Getting mysql-workbench to work on Debian 11

Aug 09 2021

UPDATE: Some people have reached out to me that the guide does not work for them. I've decided to re-do the guide with a clean install of Debian 11 Bullseye (stable as of August 2021).

MySQL Workbench is currently unavailable on Debian 10 and 11. Ubuntu packages seem to be incompatible. The only two remaining options for installation are: getting a Snap package or building the Workbench from source.
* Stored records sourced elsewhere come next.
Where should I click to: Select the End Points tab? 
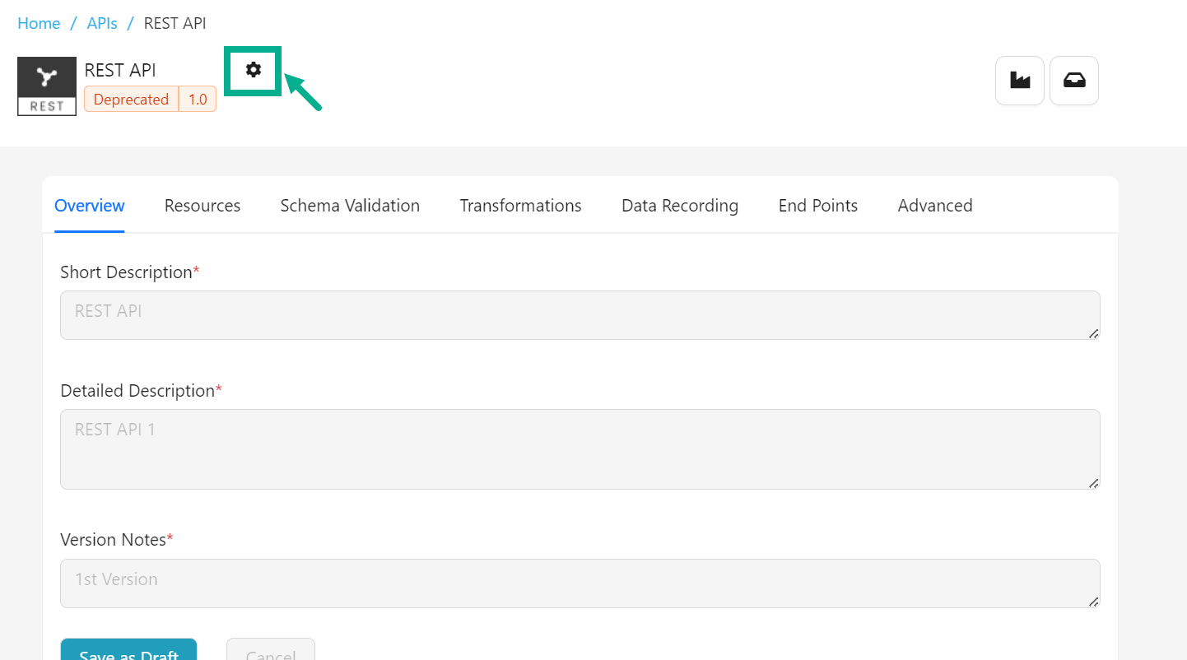tap(818, 206)
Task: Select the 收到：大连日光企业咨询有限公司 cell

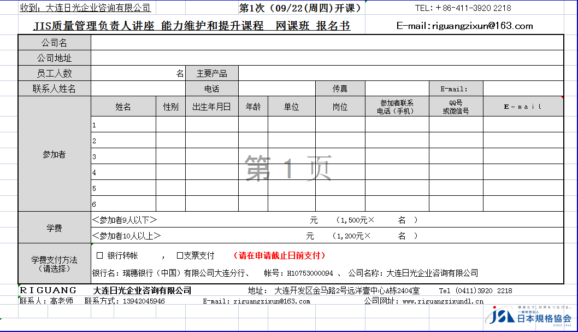Action: point(85,8)
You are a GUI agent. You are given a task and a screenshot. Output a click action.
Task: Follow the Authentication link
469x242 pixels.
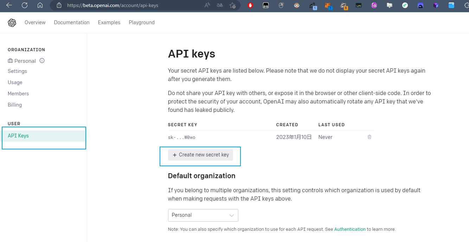[350, 229]
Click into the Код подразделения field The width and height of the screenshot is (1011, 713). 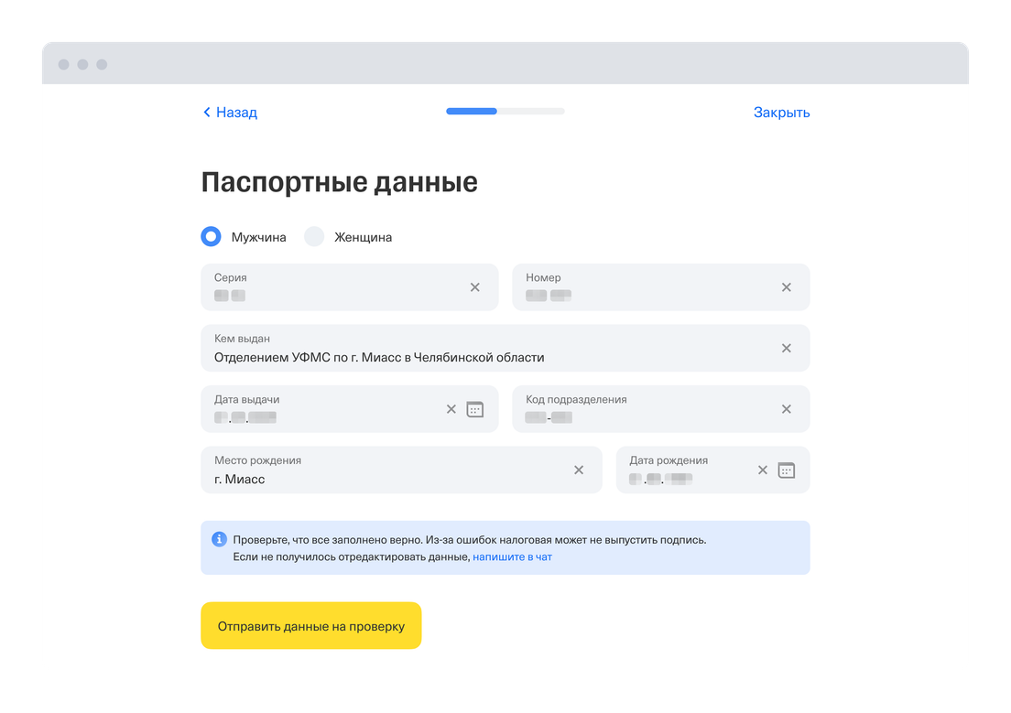661,409
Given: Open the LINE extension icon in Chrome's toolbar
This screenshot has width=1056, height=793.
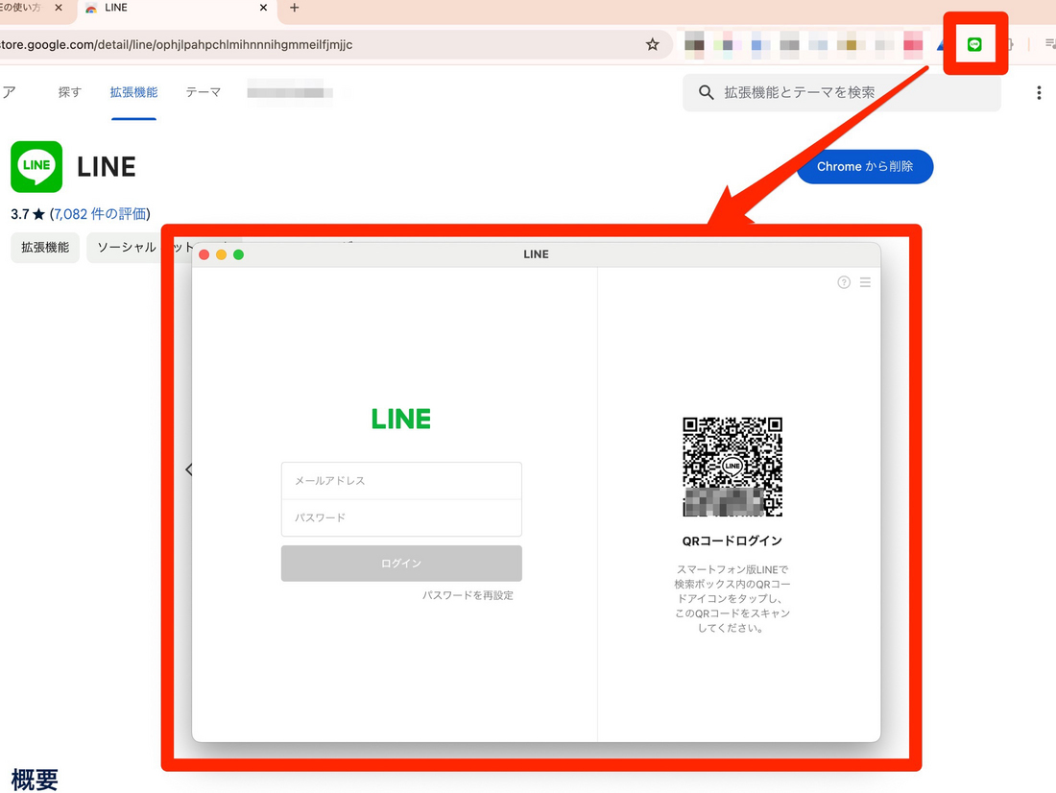Looking at the screenshot, I should coord(975,42).
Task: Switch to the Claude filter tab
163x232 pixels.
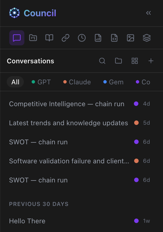Action: click(x=77, y=82)
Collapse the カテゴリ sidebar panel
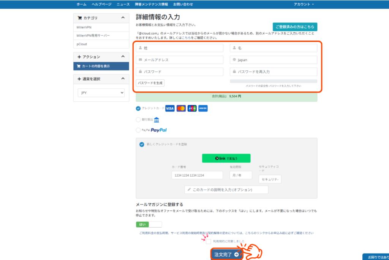 (122, 18)
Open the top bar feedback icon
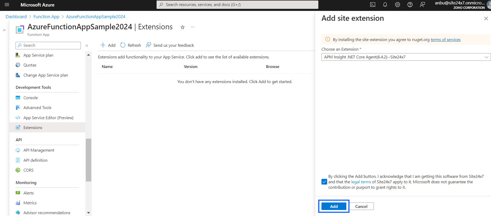The width and height of the screenshot is (491, 217). (x=422, y=5)
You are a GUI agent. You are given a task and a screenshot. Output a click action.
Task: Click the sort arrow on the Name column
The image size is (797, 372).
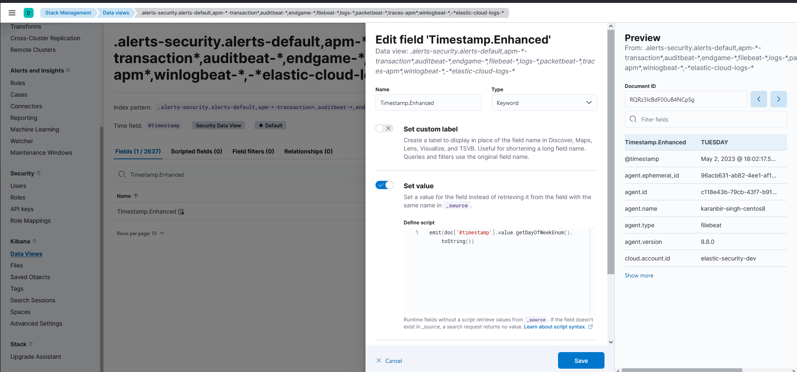[136, 195]
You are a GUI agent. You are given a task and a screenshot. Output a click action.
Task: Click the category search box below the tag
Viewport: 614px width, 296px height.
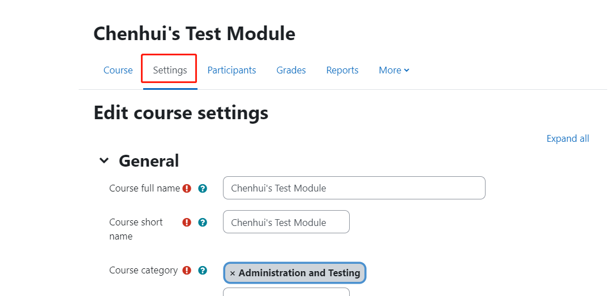pyautogui.click(x=286, y=292)
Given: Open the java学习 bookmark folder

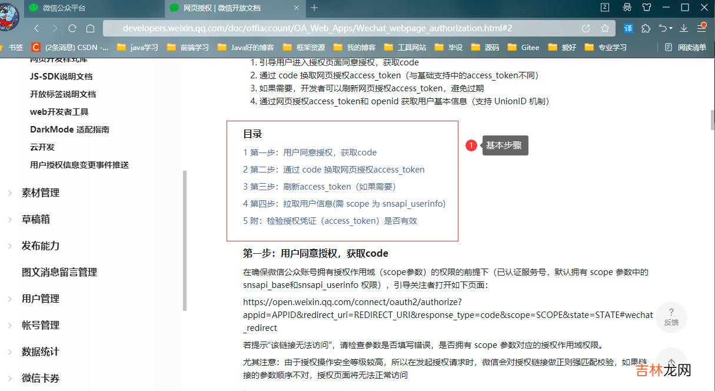Looking at the screenshot, I should pyautogui.click(x=138, y=47).
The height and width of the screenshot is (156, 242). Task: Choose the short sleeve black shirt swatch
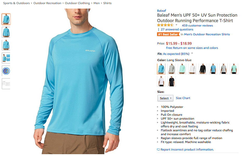pyautogui.click(x=172, y=81)
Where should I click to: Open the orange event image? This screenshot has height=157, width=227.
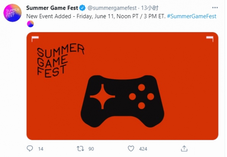tap(122, 86)
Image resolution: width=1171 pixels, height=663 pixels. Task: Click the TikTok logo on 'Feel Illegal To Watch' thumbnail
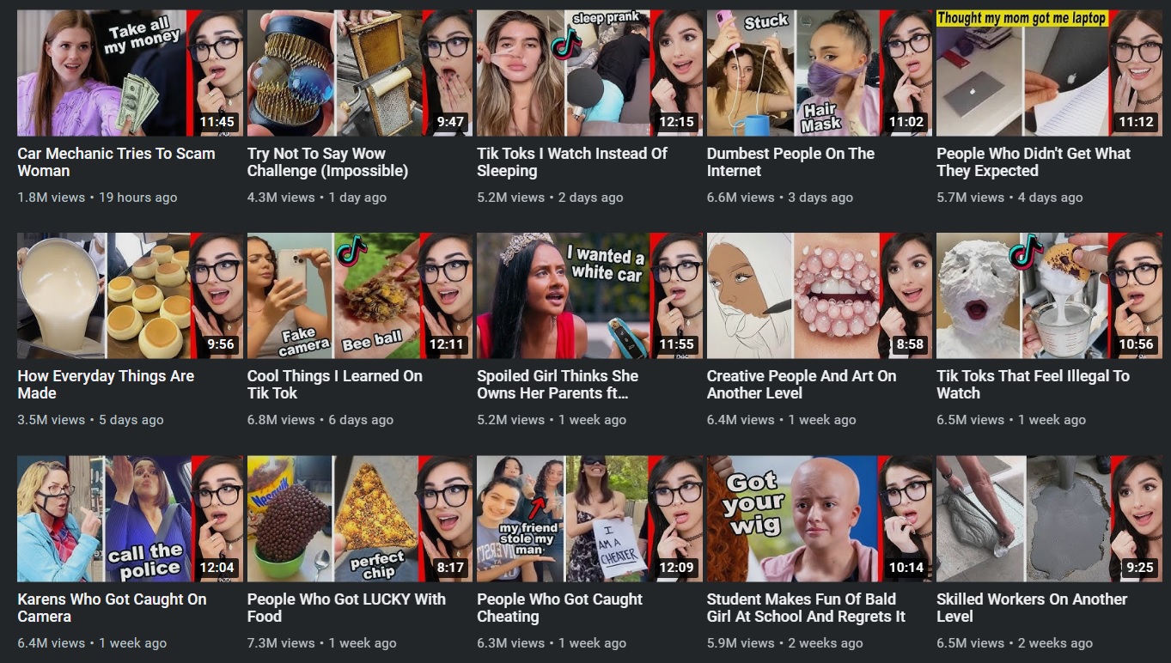point(1025,252)
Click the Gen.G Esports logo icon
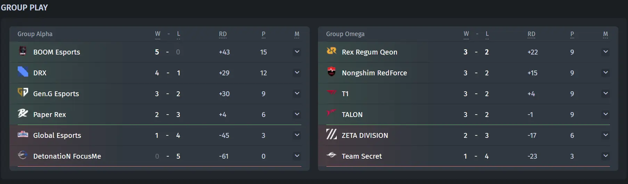The width and height of the screenshot is (628, 184). [x=23, y=92]
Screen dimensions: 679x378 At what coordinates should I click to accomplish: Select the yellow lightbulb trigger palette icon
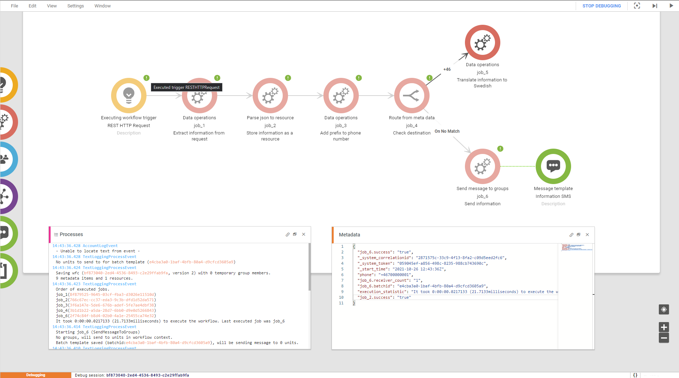coord(5,85)
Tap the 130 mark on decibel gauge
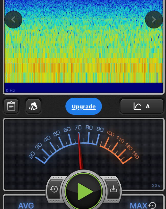166x209 pixels. (135, 155)
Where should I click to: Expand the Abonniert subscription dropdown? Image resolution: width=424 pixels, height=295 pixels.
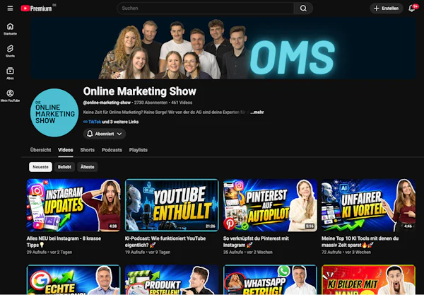pyautogui.click(x=105, y=134)
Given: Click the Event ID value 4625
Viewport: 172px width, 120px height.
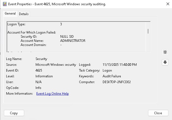Looking at the screenshot, I should (39, 70).
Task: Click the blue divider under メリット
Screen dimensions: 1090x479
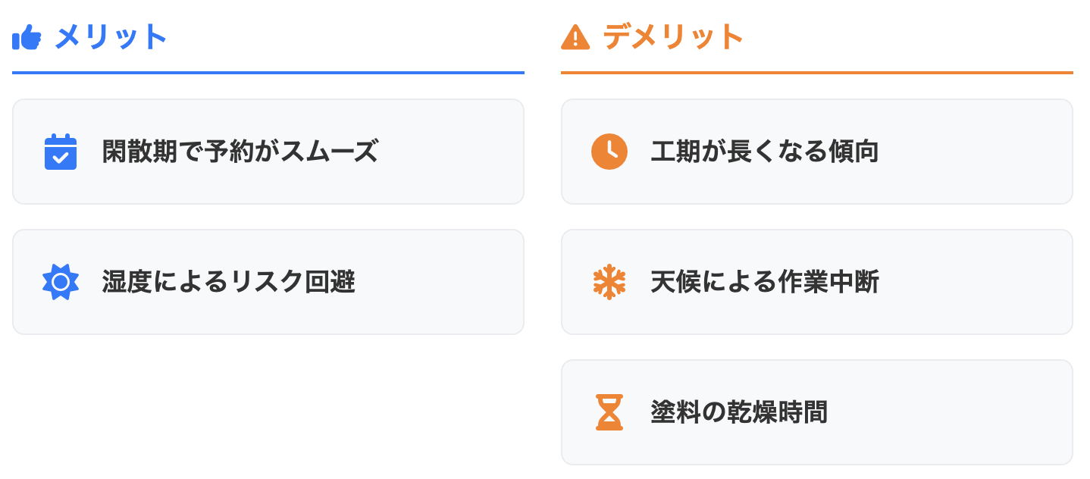Action: tap(268, 73)
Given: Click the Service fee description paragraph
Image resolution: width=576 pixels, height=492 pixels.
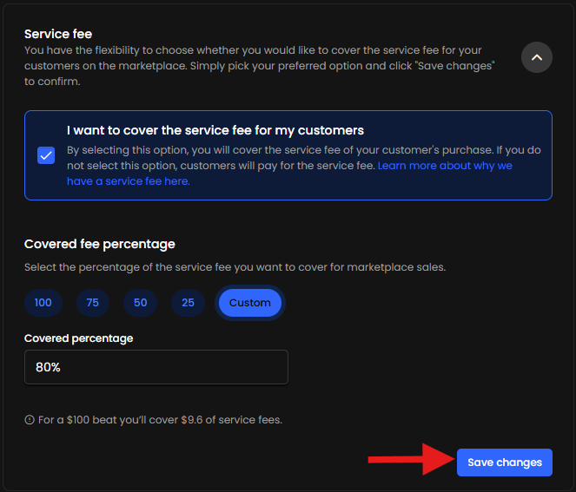Looking at the screenshot, I should tap(261, 66).
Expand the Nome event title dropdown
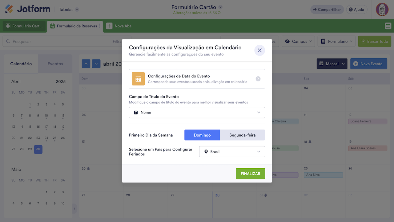This screenshot has width=394, height=222. click(197, 113)
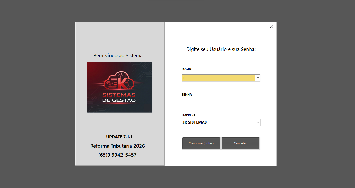Click the red SISTEMAS text in logo
355x188 pixels.
119,95
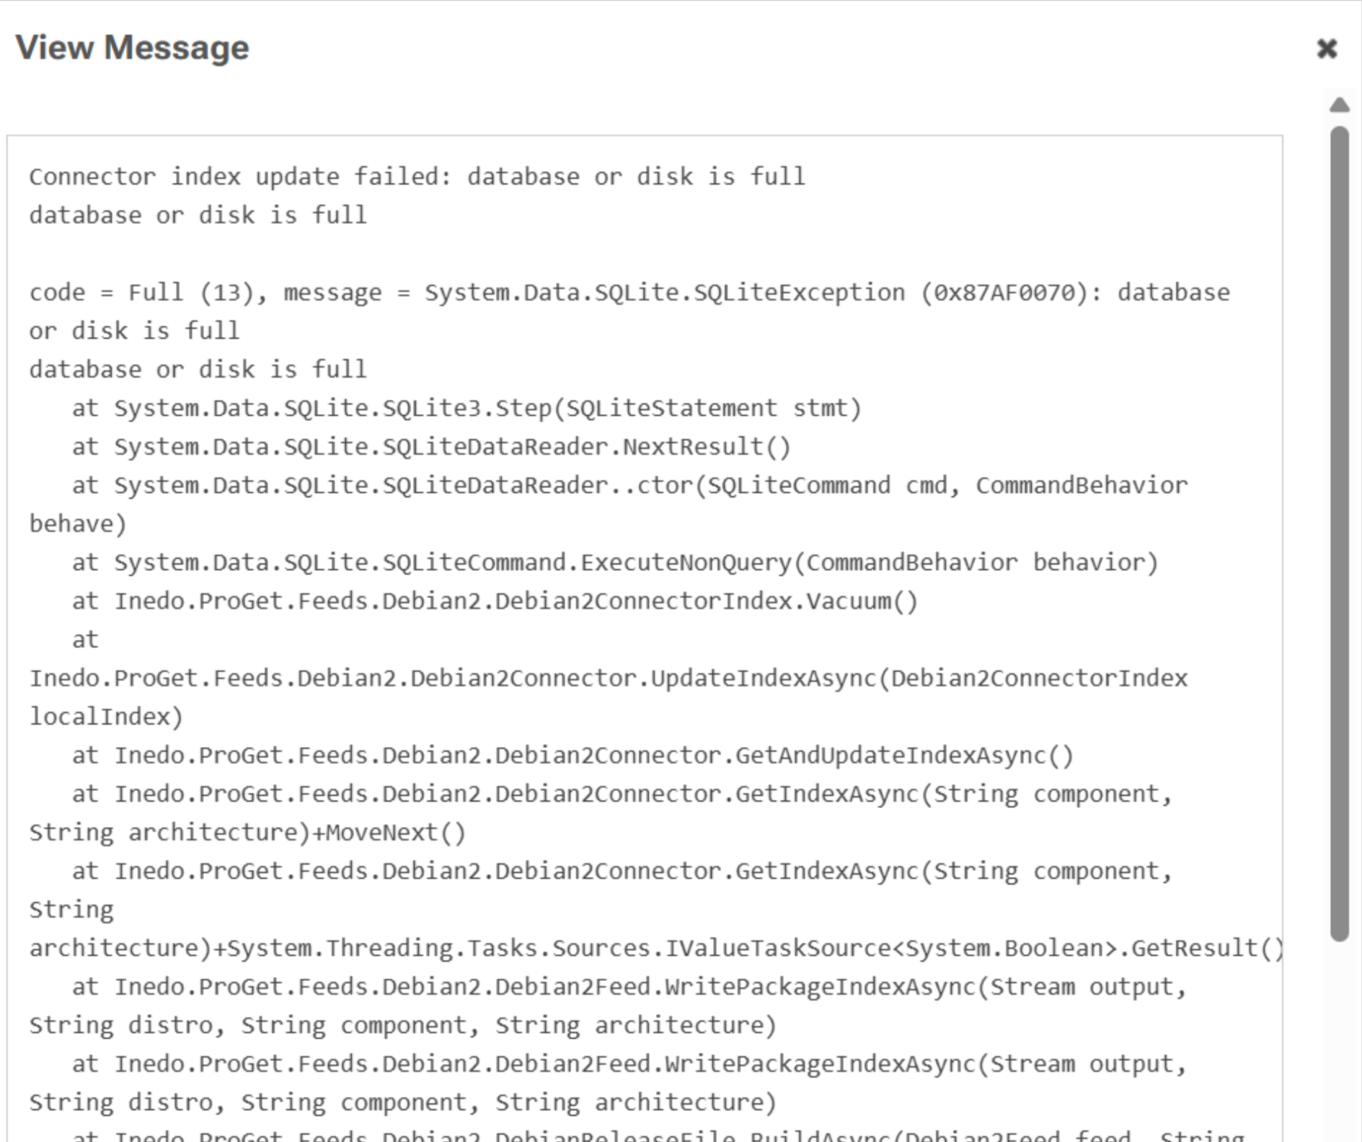Viewport: 1362px width, 1142px height.
Task: Click the scrollbar up arrow
Action: point(1340,105)
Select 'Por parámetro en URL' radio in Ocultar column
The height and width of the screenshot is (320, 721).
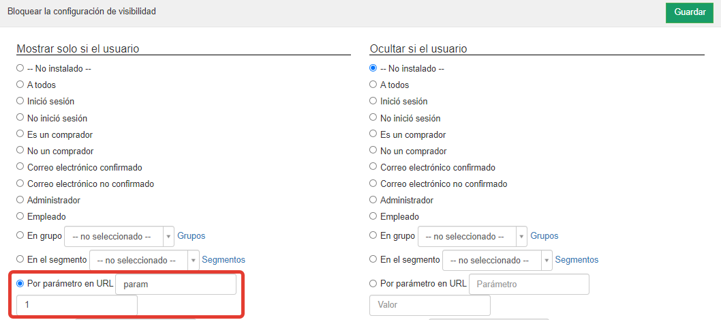373,284
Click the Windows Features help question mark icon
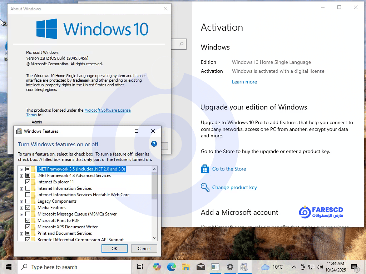 (154, 144)
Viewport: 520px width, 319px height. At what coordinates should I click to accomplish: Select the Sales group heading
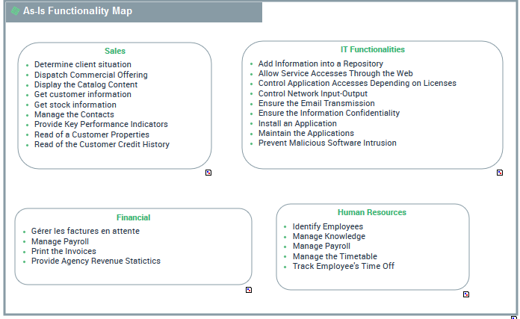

This blog post deals with the latter.

This blog post will guide you through the required steps to successfully build MySQL Workbench on Debian 11. Steps that need further explanation contain links to the appropriate section of this article.

  1. Grab the generic Linux source code at dev.mysql.com.
  2. Extract the source code folder.
  3. Patch the source code using my MariaDB compatibility patch (GitHub repository link).
  4. Create your build directory inside the main directory and cd inside.
  5. Install required packages as described below.
  6. Get ANTLR as described below.
  7. Run cmake.
  8. Run make to build the project.
  9. Use the remaining steps in the INSTALL file for installation into your system.

Happy database designing!

Install required packages

The following packages are required for successful run of CMake. Get them using you favorite package manager:

build-essential cmake autoconf automake pkg-config libtool libzip-dev libxml2-dev libsigc++-2.0-dev libglade2-dev libglu1-mesa-dev libgl1-mesa-glx mesa-common-dev libmariadbd-dev libmysqlcppconn-dev uuid-dev libpixman-1-dev libpcre3-dev libpango1.0-dev libcairo2-dev python3-dev libboost-dev mariadb-client libsqlite3-dev swig libvsqlitepp-dev libgdal-dev libgtk-3-dev libgtkmm-3.0-dev libssl-dev libsecret-1-dev libproj-dev libssh-dev libcrypt-dev rapidjson-dev libantlr4-runtime-dev

Get ANTLR jar file

MySQL Workbench demands a very specific version 4.9.1 of libantlr4-runtime-java. Unfortunately this version is not yet available in Debian 11 by downloading the libantlr4-runtime-java package. We will use a complete ANTLR jar file instead. Download it manually from antlr.org (direct link).  Add the following flag to your CMake command:

-DWITH_ANTLR_JAR=/full/path/to/the/antlr-jar-file

Don't forget to check that you have JAVA_HOME variable correctly set, otherwise the CMake command will fail to detect your java installation even if java command is in your path.

Run CMake

You can now run CMake from your build directory:

cmake -DWITH_ANTLR_JAR=/full/path/to/the/antlr-jar-file ..

CMake might complain about detected MySQL version being an empty string but this can be ignored. It does not prevent a successful build. Simply re-run CMake again.